**Check your understanding**
• 1. Answer these questions from the sleep apnea article.
(a) How many people were killed in the January 2008 motorcoach crash in Utah?
(b) For at least how long did the two go! airlines pilots conk out?
(c) In what town did the trolley train crash in May 2008?
• 2. Please reproduce the passage of the sleep apnea article that opens with the words containing "The same month, two" and closes with "because she died.".

**Selected text**
Federal safety regulators may soon start screening commercial truck and bus drivers and merchant ship pilots for sleep apnea. Sleep is a sleep disorder in which the sleeper stops breathing during sleep. This often interrupts sleep and wakes up the individual. Federal investigators say that sleep apnea causes crashes by contributing to driver fatigue.
The National Transportation Safety Board (NTSB) made sleep apnea screening recommendations for train operators and airline pilots earlier this year. Citing sleep apnea as the cause of several accidents, the NTSB recommended that medical examiners question drivers and pilots about the disorder.
According to the Associated Press, the NTSB cited the following accidents:
In January 2008, a motorcoach carrying passengers returning from a weekend ski trip went too fast around a curve on a rural Utah highway. The bus went careening down a mountainside, killing nine people and injuring 43 others. The driver suffered from sleep apnea and had trouble using a device to regulate his breathing while sleeping in the days before the accident.
The same month, two go! airlines pilots conked out for at least 18 minutes during a midmorning flight from Honolulu to Hilo, Hawaii, as their plane continued to cruise past its destination and out to sea. Air traffic controllers were finally able to raise the pilots, who turned the plane around with its 40 passengers and landed it safely. The captain was later diagnosed with sleep apnea.
A trolley train crashed into another train in May 2008 in Newton, Mass. Investigators said the driver probably fell asleep because she suffered from sleep apnea, but it could not be proved because she died.
In November 2001, a train engineer drove through a stop warning in Clarkston, Mich., striking another train and killing two crew members. He was found to be a very high risk for sleep apnea, but he had not been diagnosed or treated.

[Saved entries]
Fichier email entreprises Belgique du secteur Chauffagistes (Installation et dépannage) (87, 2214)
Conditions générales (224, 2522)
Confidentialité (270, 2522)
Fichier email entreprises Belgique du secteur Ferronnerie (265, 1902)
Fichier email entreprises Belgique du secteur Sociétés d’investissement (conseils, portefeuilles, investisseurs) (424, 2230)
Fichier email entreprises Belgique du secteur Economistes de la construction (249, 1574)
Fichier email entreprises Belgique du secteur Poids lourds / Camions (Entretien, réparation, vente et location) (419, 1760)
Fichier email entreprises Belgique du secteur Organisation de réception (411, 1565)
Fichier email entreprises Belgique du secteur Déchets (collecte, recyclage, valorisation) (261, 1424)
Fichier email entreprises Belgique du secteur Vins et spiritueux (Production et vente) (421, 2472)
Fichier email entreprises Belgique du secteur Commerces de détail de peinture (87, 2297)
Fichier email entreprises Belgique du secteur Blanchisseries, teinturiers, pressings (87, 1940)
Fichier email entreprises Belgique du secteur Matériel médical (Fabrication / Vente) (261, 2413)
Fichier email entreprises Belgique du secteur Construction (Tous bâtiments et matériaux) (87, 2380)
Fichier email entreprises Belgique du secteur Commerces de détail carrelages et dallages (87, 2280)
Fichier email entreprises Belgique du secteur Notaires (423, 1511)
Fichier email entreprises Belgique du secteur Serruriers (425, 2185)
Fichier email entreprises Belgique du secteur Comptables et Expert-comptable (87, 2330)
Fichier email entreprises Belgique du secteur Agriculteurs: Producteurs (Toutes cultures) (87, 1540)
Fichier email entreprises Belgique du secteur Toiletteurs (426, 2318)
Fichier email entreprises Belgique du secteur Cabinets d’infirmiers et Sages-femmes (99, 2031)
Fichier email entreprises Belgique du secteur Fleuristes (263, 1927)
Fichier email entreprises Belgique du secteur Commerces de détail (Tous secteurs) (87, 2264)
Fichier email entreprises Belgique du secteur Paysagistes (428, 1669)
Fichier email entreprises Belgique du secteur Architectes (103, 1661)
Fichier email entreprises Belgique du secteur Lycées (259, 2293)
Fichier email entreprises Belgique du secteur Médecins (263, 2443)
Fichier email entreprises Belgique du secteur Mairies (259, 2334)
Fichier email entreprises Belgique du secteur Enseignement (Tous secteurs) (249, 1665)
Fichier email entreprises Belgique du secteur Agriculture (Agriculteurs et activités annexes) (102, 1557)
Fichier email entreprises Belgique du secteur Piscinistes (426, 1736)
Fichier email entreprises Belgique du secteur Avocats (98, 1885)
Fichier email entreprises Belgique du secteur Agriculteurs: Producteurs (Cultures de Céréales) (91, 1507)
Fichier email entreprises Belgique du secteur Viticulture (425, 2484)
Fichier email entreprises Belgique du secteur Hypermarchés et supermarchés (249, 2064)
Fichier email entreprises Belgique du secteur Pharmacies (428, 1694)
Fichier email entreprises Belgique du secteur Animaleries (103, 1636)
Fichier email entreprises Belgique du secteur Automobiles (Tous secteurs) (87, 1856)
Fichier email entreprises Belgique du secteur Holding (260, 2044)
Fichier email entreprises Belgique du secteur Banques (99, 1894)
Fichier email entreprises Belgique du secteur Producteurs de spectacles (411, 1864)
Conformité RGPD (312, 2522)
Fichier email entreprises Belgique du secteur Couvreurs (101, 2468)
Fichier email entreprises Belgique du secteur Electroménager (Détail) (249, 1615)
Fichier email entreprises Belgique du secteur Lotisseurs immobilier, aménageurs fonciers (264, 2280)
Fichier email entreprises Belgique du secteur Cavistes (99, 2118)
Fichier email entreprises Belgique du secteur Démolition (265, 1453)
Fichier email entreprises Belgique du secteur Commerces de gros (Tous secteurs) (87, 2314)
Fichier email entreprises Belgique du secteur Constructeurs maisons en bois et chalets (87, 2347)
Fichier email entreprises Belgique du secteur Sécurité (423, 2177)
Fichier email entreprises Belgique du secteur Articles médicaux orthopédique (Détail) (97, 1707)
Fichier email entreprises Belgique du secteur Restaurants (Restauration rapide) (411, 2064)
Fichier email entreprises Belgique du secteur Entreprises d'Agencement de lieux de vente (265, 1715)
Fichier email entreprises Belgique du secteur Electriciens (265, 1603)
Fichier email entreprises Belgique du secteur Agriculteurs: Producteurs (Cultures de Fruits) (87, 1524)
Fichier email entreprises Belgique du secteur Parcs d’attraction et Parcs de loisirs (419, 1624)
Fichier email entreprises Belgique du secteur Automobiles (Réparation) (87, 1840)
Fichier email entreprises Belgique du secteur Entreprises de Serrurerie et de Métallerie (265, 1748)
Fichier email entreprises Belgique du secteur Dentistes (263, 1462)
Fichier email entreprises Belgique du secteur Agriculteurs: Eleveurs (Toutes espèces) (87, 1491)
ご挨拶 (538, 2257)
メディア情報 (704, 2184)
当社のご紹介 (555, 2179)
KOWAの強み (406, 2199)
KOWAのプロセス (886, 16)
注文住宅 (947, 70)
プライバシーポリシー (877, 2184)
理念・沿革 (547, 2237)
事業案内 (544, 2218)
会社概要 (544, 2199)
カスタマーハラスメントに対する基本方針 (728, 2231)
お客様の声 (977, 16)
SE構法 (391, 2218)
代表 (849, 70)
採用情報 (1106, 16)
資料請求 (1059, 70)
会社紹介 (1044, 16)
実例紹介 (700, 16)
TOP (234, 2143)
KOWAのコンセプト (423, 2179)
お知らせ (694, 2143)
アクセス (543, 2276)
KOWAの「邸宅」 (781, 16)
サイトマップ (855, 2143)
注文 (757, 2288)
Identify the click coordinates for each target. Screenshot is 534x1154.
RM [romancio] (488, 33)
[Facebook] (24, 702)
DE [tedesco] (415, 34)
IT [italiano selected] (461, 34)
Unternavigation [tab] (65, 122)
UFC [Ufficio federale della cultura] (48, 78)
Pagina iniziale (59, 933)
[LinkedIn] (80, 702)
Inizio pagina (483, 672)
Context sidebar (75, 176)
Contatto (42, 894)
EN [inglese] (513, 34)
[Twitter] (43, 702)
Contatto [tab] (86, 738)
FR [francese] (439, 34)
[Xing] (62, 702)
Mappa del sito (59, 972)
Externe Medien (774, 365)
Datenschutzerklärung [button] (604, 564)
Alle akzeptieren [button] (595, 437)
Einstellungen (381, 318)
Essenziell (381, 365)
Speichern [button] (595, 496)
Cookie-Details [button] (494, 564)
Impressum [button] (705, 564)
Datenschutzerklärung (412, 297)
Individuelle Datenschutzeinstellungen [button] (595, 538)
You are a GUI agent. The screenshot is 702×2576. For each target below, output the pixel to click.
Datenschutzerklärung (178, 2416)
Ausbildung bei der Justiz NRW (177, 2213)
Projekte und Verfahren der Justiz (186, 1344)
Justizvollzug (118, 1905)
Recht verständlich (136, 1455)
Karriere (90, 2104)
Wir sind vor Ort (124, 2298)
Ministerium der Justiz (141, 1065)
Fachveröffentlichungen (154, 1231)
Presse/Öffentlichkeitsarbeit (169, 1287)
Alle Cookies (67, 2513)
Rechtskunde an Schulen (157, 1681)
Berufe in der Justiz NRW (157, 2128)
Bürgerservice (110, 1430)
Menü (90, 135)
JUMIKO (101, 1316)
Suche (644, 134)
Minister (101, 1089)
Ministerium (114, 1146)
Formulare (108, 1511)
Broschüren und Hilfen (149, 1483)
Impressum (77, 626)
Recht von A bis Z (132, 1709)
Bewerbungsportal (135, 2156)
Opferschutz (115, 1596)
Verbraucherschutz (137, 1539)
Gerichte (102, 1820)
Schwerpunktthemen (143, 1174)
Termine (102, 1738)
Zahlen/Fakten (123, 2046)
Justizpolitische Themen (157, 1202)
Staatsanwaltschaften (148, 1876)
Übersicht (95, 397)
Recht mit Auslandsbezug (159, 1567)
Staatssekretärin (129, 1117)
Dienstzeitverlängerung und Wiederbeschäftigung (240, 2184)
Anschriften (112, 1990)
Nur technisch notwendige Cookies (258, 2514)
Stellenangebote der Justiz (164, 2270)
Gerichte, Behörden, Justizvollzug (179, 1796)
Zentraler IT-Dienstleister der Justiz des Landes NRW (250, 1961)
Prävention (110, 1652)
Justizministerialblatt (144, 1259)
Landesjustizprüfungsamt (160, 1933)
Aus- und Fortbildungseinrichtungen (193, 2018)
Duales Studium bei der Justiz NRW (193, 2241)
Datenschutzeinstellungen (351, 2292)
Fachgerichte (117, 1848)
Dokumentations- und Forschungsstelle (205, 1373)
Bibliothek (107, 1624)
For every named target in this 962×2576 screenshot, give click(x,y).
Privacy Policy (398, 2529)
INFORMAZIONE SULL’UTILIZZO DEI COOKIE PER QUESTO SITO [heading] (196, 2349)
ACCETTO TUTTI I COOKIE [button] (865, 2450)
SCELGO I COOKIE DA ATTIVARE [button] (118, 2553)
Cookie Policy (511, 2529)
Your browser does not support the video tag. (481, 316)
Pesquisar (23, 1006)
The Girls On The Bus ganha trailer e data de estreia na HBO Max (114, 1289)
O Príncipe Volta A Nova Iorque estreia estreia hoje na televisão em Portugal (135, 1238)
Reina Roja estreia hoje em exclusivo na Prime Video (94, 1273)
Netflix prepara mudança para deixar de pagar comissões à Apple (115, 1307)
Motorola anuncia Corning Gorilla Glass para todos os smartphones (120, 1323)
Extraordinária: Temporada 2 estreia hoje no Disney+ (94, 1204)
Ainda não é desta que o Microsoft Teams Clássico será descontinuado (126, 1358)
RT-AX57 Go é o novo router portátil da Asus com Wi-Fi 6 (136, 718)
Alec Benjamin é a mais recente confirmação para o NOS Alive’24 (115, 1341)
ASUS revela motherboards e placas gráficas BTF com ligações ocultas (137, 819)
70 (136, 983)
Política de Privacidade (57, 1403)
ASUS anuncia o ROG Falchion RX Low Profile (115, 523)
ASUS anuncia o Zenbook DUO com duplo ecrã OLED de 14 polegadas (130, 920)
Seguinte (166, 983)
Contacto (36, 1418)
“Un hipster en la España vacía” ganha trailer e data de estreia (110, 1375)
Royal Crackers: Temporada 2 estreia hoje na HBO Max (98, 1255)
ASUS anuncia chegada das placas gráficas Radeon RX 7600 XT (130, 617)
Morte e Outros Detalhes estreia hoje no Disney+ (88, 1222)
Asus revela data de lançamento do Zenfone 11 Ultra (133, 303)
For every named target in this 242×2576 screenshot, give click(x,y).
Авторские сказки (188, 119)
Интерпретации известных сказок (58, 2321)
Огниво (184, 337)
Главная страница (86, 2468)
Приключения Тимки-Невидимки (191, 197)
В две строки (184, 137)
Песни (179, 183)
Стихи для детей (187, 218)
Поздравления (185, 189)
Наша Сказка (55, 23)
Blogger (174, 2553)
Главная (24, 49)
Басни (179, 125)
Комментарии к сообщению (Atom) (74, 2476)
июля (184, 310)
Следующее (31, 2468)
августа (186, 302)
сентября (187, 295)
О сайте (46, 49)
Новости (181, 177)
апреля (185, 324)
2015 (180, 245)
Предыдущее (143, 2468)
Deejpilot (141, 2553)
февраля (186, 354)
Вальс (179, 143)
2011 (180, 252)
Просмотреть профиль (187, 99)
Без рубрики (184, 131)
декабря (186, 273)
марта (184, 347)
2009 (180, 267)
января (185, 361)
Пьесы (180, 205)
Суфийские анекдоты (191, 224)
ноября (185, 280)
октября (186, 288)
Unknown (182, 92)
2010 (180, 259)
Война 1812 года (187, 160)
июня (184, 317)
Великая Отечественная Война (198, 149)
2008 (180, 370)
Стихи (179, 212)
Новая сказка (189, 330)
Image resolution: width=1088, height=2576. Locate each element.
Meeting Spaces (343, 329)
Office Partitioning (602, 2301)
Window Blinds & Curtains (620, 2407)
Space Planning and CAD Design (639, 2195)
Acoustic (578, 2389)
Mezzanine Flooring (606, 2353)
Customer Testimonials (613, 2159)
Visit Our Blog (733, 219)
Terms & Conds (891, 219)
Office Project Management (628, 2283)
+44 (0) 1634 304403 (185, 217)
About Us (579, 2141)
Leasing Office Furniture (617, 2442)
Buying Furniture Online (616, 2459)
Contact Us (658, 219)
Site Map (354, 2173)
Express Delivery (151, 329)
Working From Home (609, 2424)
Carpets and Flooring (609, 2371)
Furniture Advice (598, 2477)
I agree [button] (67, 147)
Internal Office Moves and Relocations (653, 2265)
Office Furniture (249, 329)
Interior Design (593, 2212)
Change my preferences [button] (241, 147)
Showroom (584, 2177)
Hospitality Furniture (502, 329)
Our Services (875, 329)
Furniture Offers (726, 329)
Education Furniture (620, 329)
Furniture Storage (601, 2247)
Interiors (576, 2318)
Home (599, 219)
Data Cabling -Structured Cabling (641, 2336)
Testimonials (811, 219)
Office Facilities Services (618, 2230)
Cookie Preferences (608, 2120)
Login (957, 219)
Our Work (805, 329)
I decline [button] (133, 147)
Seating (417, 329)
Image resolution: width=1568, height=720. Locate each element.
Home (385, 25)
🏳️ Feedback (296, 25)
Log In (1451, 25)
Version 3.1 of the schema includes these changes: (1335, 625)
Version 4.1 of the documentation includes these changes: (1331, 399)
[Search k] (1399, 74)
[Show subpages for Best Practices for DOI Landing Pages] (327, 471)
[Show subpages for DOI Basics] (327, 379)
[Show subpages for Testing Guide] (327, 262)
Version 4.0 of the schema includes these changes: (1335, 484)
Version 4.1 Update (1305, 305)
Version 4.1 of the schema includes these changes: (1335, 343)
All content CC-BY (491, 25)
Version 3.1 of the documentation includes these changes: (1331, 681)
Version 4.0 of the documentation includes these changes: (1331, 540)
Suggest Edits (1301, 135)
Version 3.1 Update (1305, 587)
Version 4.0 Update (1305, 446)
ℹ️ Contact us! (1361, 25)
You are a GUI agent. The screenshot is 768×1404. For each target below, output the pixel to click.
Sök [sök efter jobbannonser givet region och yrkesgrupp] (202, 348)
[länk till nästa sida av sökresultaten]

**Answer set**
• 1.
(a) Nine
(b) At least 18 minutes
(c) Newton, Mass.

• 2.
The same month, two go! airlines pilots conked out for at least 18 minutes during a midmorning flight from Honolulu to Hilo, Hawaii, as their plane continued to cruise past its destination and out to sea. Air traffic controllers were finally able to raise the pilots, who turned the plane around with its 40 passengers and landed it safely. The captain was later diagnosed with sleep apnea.
A trolley train crashed into another train in May 2008 in Newton, Mass. Investigators said the driver probably fell asleep because she suffered from sleep apnea, but it could not be proved because she died.